-- Exercise instructions --
Go through the entries, filter for the word "Contact", and copy every line that has it.

Saved entries

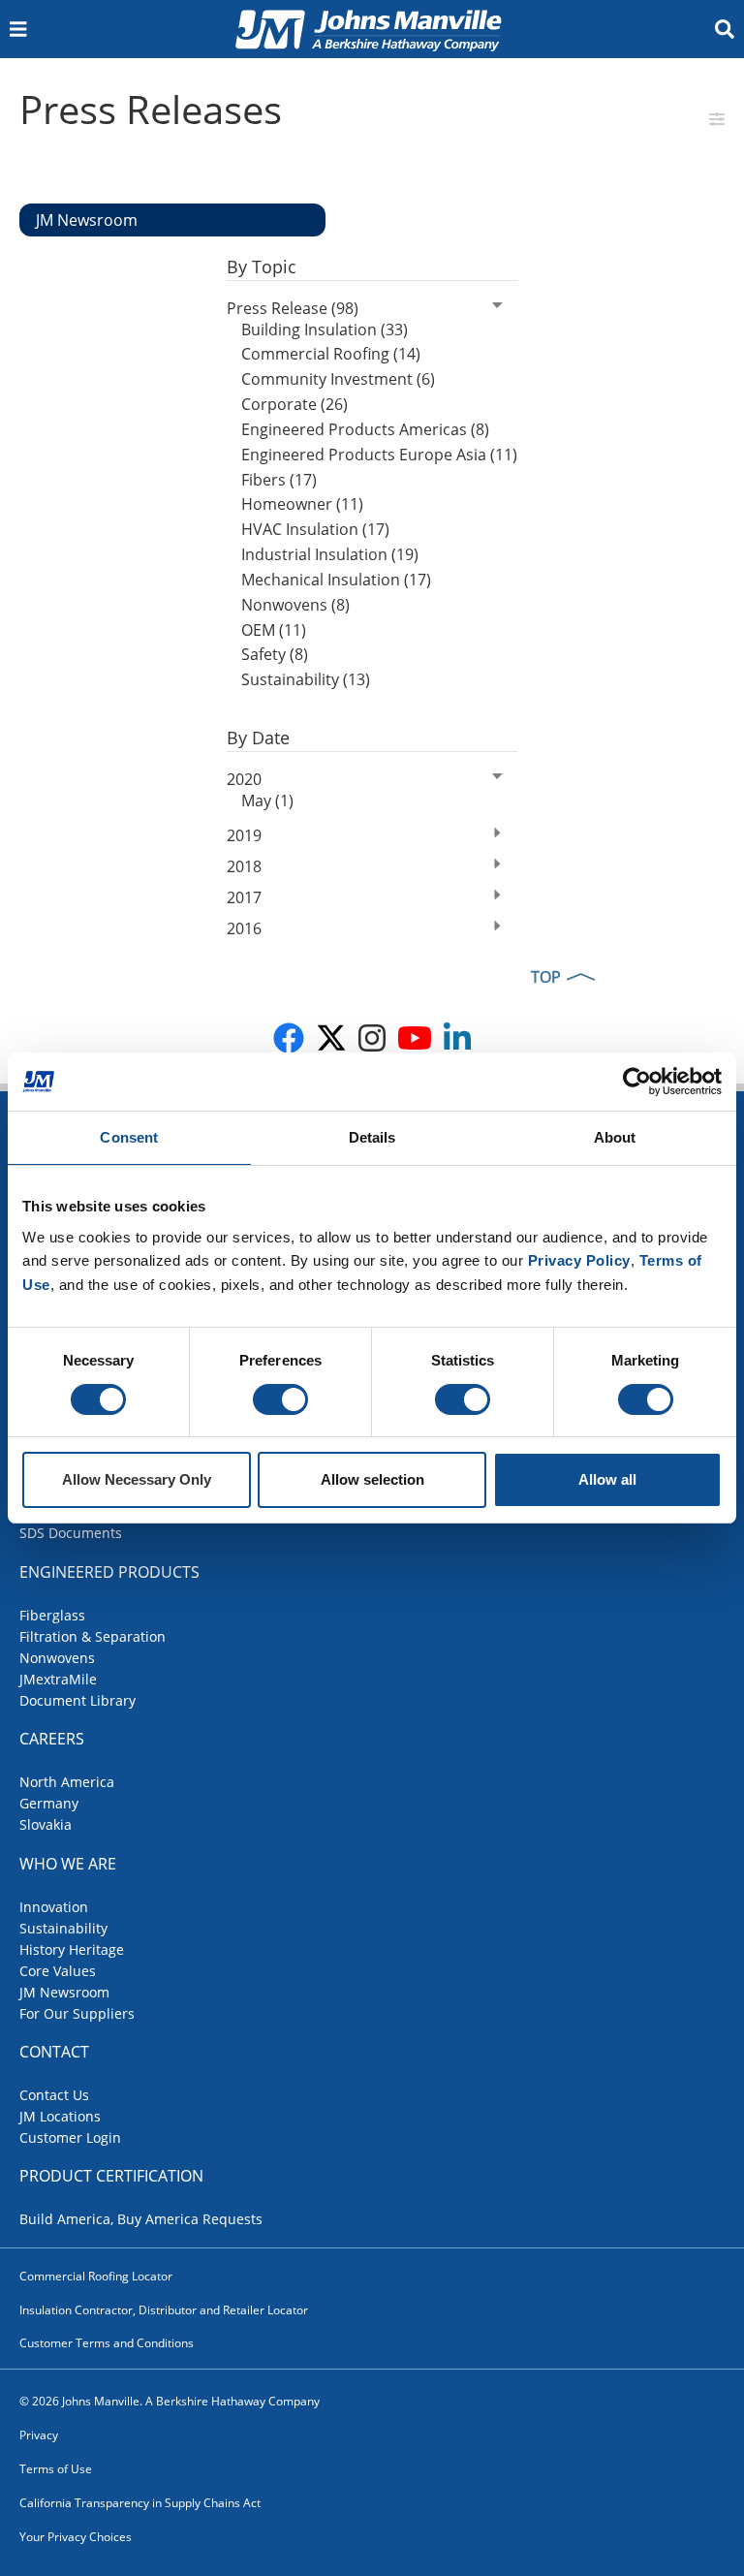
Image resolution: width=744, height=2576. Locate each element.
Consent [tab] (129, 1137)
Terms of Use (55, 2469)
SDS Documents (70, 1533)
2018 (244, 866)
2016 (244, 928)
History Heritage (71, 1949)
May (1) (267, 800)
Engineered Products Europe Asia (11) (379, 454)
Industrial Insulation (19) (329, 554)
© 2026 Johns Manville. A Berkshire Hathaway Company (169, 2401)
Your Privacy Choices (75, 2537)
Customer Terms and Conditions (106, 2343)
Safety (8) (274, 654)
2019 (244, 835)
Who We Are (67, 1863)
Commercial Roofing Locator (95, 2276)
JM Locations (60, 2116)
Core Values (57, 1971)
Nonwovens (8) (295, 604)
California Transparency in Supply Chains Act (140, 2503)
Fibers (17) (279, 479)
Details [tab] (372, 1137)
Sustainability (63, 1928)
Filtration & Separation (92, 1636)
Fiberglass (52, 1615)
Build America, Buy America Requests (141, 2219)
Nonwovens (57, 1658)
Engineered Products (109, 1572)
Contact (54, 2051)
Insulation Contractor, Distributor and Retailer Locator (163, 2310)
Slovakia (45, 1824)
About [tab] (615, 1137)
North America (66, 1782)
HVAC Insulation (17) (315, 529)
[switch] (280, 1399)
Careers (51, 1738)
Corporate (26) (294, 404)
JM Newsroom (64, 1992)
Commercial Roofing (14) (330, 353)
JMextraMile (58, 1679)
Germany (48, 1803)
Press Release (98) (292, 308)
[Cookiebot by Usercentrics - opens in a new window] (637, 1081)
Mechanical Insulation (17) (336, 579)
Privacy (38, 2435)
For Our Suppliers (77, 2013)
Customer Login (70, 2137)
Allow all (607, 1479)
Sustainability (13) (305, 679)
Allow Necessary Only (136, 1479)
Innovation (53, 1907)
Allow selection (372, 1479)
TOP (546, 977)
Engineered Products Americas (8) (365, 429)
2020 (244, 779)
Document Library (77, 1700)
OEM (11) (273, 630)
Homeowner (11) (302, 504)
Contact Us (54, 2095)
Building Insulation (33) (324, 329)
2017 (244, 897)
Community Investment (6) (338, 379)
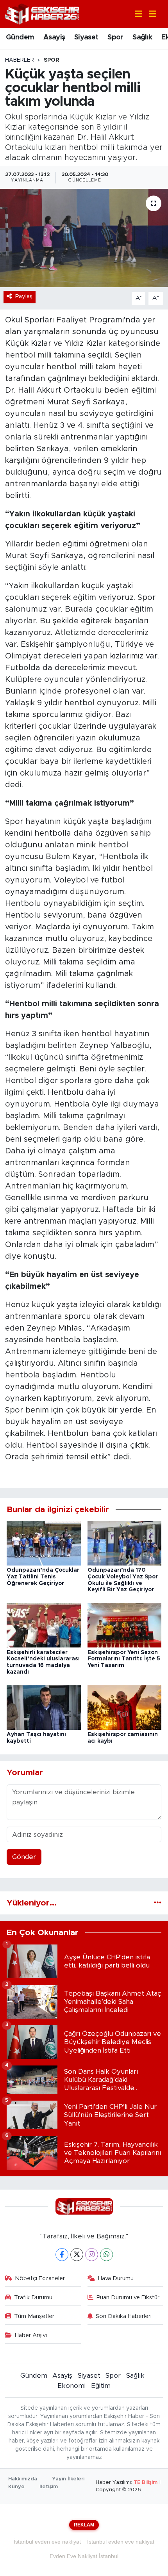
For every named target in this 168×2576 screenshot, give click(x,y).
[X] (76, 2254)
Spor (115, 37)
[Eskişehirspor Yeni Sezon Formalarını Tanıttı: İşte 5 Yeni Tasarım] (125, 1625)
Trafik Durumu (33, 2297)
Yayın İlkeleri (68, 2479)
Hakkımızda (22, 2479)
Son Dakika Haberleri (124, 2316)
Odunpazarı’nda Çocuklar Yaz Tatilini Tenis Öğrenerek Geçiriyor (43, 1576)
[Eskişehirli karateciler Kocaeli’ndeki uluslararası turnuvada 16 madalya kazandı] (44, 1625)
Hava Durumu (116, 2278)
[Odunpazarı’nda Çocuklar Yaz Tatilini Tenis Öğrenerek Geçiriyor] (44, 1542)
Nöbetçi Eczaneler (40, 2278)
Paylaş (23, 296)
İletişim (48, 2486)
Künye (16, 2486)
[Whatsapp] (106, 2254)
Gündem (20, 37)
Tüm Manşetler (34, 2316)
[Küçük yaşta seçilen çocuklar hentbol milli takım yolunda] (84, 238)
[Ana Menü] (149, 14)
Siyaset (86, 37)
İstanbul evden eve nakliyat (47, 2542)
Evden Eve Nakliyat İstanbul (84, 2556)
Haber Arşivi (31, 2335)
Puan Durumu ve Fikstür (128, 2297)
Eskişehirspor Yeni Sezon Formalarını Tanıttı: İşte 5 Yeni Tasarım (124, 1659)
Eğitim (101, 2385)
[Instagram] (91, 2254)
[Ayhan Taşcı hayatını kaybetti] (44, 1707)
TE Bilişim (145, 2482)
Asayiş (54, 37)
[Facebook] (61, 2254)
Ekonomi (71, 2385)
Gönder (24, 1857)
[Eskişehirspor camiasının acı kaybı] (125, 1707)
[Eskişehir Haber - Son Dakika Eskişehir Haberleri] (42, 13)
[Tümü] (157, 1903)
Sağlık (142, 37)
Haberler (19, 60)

---

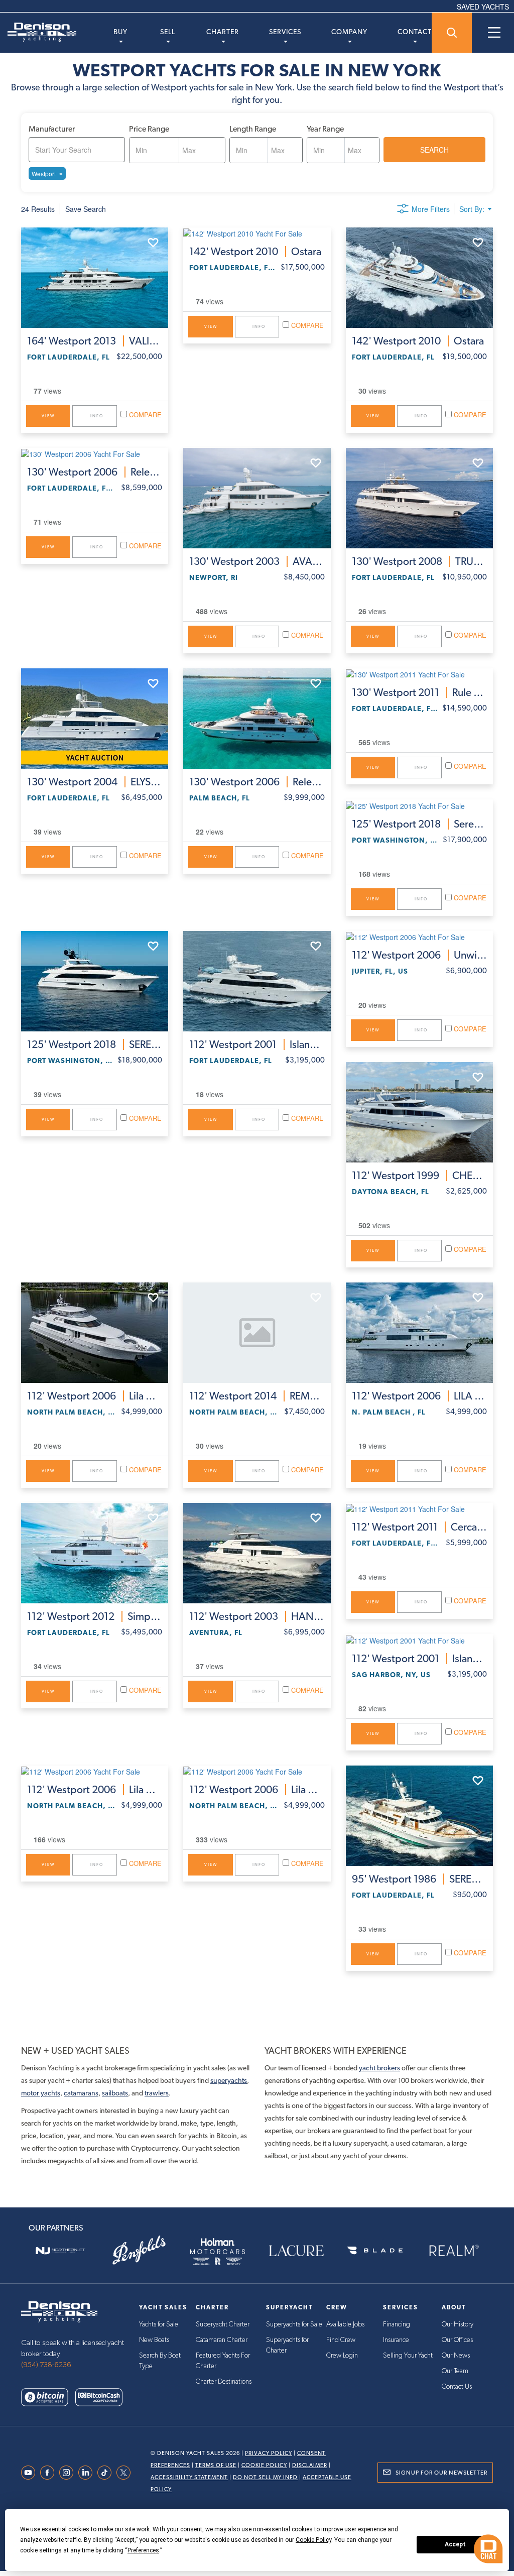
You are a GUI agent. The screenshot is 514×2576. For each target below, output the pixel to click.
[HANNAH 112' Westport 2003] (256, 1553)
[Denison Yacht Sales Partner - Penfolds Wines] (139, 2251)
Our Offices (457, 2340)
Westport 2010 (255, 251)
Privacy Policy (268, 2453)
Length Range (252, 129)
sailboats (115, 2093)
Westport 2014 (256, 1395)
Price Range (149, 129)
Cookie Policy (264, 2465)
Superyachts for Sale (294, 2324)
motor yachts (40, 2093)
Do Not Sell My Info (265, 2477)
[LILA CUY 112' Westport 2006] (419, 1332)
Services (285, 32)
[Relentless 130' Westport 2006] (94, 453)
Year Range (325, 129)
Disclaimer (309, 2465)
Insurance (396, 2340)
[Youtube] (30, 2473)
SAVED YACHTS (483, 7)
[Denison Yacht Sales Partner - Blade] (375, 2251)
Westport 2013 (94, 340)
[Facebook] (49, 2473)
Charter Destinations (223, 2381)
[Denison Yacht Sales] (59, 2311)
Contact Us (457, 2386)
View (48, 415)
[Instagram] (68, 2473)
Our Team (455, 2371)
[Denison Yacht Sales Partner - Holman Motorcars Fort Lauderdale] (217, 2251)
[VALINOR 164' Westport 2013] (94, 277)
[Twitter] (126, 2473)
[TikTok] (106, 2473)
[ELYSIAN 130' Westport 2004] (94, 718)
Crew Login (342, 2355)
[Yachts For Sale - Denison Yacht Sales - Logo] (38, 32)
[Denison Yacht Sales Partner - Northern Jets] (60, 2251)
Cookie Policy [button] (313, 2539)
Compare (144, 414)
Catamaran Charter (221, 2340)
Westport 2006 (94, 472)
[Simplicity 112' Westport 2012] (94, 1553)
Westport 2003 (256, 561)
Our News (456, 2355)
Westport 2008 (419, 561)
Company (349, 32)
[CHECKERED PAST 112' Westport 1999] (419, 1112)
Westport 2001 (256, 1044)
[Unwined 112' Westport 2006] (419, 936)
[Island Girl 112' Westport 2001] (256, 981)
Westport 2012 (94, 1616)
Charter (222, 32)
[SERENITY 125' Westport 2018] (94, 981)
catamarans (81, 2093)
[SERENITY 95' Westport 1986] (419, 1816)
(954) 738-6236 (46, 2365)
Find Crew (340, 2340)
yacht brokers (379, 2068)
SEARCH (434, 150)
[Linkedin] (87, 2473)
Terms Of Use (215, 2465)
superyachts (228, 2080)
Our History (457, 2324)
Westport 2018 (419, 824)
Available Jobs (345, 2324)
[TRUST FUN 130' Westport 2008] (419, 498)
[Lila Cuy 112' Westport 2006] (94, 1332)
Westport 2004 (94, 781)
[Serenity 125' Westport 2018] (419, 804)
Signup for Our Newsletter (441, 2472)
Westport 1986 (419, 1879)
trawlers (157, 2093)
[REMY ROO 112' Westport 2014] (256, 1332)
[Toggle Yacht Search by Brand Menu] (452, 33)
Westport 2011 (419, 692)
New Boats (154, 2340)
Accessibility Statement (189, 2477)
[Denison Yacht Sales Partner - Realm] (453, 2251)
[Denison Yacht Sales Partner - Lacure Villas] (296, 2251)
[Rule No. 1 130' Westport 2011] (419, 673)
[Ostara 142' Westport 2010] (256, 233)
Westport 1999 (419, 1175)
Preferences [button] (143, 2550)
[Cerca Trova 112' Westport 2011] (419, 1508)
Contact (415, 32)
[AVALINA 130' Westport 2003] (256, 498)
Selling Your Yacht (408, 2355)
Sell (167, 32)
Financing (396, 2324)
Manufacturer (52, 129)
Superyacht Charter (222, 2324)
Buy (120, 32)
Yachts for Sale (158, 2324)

-- Output for this task --
Contact (54, 2051)
Contact Us (54, 2095)
Contact Us (457, 2386)
Contact (415, 32)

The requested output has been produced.